Round-Up

Umur Pendek Keputusan Mentan Ganja Jadi Tanaman Pengobatan

Tim detikcom - detikNews
Minggu, 30 Agu 2020 08:02 WIB
Syahrul Yasin Limpo
Foto: Mentan Syahrul Yasin Limpo (detikcom)
Jakarta -

Keputusan Menteri Pertanian (Mentan) Syahrul Yasin Limpo menjadikan ganja sebagai tanaman obat di bawah binaan Direktorat Jenderal Holtikultura Kementan menyita perhatian. Tak berapa lama setelah disorot, Syahrul Yasin Limpo mencabut keputusannya.

"Menteri Pertanian Syahrul Yasin Limpo konsisten dan berkomitmen mendukung pemberantasan penyalahgunaan narkoba.
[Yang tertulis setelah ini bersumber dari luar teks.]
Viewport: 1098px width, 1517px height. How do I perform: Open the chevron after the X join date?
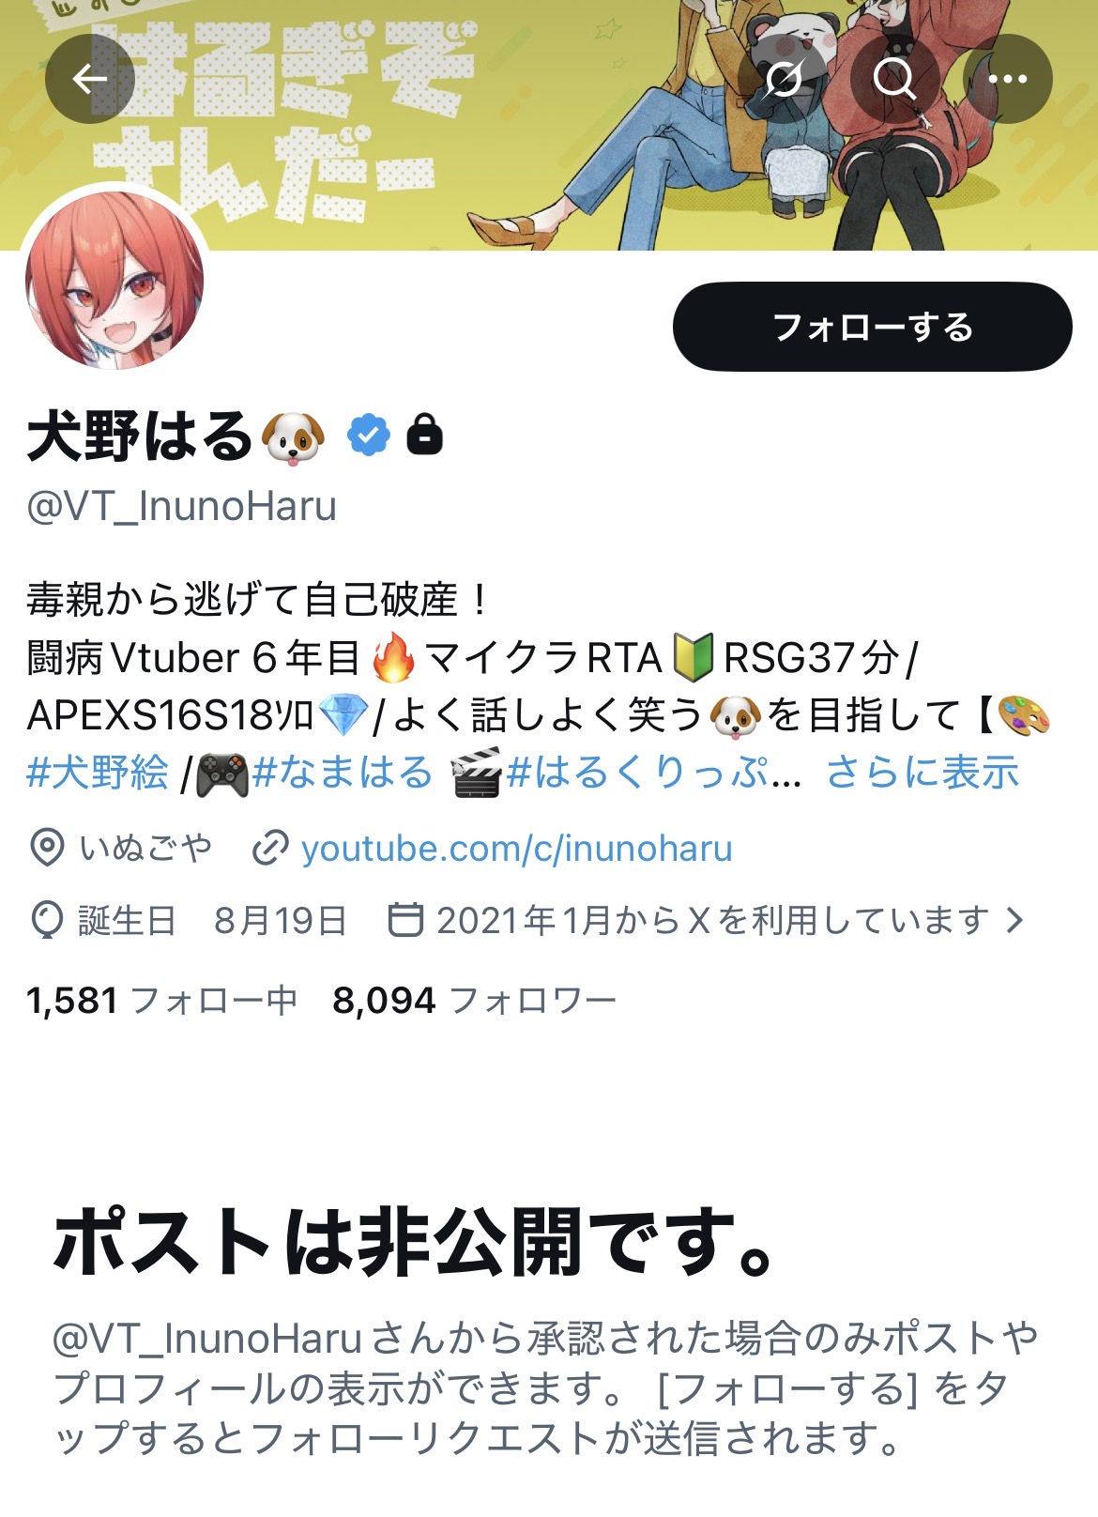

Kepmentan 104/2020 tersebut sementara akan dicabut untuk dikaji kembali dan segera dilakukan revisi berkoordinasi dengan stakeholder terkait (BNN, Kemenkes, LIPI)," kata Direktur Sayuran dan Tanaman Obat Kementan Tommy Nugraha seperti dilansir situs Kementan, Sabtu (29/8/2020) sore.

Kementan lalu menerangkan ganja adalah jenis tanaman psikotropika yang selama ini masuk dalam kelompok tanaman obat sejak 2006. Hal itu berdasarkan Kepmentan 511/2006.

Kala itu pembinaan yang dilakukan adalah mengalihkan petani ganja untuk bertanam jenis tanaman produktif lainnya, dan memusnahkan tanaman ganja yang ada saat itu.

"Pengaturan ganja sebagai kelompok komoditas tanaman obat, hanya bagi tanaman ganja yang ditanam untuk kepentingan pelayanan medis dan/atau ilmu pengetahuan, dan secara legal oleh UU Narkotika," jelas Tommy.

Tommy mengatakan pada prinsipnya Kementan mengizinkan usaha budi daya pada tanaman sebagaimana dimaksud pada Kepmentan 104/2020. Kendati dengan tetap memperhatikan ketentuan dalam peraturan perundang-undangan.

"Komitmen Mentan SYL dalam hal ini di antaranya memastikan pegawai Kementan bebas narkoba serta secara aktif melakukan edukasi bersama BNN (Badan Narkotika Nasional) terkait pengalihan ke pertanian tanaman pangan, hortikultura dan perkebunan, pada daerah-daerah yang selama ini menjadi wilayah penanaman ganja secara ilegal," terang Tommy.

Operasi pemberangusan ganja di Aceh oleh personel gabungan Bareskrim Polri dan Polda Aceh masih terus berlanjut.Foto: Ilustrasi tanaman ganja (Muhammad Abdurrosyid-detikcom)

Sebelum Kepmentan Nomor 104 Tahun 2020 dicabut, dua lembaga institusi penegak hukum yang menangani perihal narkoba yaitu Polri dan BNN berkomentar. Keduanya kompak menyatakan Kepmentan tersebut bertentangan dengan UU Nomor 35 Tahun 2009 tentang Narkotika.

"Belum ada ketentuan (hukum) di Indonesia yang melegalkan ganja atau tanaman ganja sebagai obat," kata Direktur Tindak Pidana Narkoba Bareskrim Polri Brigjen Krisno Siregar kepada detikcom, Sabtu pagi.

Krisno mengatakan Polri taat pada aturan hukum yang berlaku soal ganja, sebagaimana diatur dalam undang-undang. Dia juga berpendapat keputusan menteri itu bertentangan dengan UU Nomor 35 Tahun 2009 tentang Narkotika.

"Polri sebagai salah satu instansi penegak hukum yang diamanatkan sebagai penyidik Tipidnarkotika tentunya taat kepada ketentuan tersebut. Kepmentan tersebut bertentangan dengan UU Nomor 35 Tahun 2009 tentang Narkotika," ujar Krisno.

Dalam UU Nomor 35 Tahun 2009 tentang Narkotika, jelas Krisno, ganja dan hasil turunannya hanya boleh dimanfaatkan untuk kepentingan penelitian dan ilmu pengetahuan. Krisno menuturkan ganja dilarang digunakan untuk kepentingan kesehatan.

"Karena ganja dan hasil turunannya termasuk dalam golongan I, yang hanya diperkenankan untuk kepentingan penelitian dan ilmu pengetahuan. Bukan untuk kepentingan kesehatan," tegas Krisno.